Could you copy out every line of the data where the word "each" occurs?

Dataset entries:
[Start of Attachment]

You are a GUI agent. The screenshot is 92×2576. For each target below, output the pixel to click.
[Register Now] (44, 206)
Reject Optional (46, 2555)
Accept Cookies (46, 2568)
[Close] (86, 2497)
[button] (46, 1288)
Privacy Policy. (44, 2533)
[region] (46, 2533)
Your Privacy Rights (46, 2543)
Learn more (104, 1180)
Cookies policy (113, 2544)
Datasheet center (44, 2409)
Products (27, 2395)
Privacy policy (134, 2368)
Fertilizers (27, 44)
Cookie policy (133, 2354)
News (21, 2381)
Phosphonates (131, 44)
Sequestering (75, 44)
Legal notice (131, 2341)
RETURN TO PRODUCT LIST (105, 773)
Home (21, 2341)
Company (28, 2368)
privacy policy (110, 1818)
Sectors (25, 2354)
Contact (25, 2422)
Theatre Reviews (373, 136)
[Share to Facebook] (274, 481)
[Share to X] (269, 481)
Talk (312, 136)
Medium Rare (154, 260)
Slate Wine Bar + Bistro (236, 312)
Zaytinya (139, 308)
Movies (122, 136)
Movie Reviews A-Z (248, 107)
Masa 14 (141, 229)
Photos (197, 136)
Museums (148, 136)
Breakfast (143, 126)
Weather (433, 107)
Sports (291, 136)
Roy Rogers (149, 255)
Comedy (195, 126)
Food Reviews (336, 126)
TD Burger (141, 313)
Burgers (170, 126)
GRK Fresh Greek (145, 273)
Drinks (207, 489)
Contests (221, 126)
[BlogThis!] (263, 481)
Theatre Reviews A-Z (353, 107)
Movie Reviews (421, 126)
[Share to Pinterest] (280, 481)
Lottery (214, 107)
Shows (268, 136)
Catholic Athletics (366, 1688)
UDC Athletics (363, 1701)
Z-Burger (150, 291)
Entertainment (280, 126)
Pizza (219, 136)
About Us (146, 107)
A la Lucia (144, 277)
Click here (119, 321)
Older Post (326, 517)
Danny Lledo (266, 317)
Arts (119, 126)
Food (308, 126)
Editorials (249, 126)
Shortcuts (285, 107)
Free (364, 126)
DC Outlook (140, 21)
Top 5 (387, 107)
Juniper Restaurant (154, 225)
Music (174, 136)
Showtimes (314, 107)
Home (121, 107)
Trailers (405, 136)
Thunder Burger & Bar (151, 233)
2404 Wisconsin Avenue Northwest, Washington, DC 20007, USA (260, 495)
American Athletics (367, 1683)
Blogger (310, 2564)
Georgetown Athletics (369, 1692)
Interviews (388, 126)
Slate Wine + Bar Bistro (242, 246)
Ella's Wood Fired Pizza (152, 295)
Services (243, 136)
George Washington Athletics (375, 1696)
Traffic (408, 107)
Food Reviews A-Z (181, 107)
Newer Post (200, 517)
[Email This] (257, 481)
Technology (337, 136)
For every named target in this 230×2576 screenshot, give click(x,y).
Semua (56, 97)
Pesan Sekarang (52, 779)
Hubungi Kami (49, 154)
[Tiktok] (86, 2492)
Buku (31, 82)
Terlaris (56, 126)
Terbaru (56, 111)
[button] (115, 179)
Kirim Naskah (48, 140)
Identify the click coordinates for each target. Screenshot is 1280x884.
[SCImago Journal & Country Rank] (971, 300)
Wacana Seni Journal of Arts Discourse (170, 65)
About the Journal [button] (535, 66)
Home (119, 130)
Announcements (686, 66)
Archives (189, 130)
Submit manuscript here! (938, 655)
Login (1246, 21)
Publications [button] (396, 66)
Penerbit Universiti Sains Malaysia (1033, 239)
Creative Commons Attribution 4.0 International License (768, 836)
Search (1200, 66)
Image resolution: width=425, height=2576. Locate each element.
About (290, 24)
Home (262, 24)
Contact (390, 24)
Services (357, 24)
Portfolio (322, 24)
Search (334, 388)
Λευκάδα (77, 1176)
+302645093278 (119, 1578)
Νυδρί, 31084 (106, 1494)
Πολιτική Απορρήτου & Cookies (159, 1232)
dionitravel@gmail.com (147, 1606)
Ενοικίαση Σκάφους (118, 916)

[End of Attachment]

**REPLY TO THE TASK:**
You are a GUI agent. The screenshot is 92×2576. For each target below, output the pixel to click.
Identify the click coordinates for each target. Screenshot is 1280x884.
Image resolution: width=425, height=2576. Locate each element.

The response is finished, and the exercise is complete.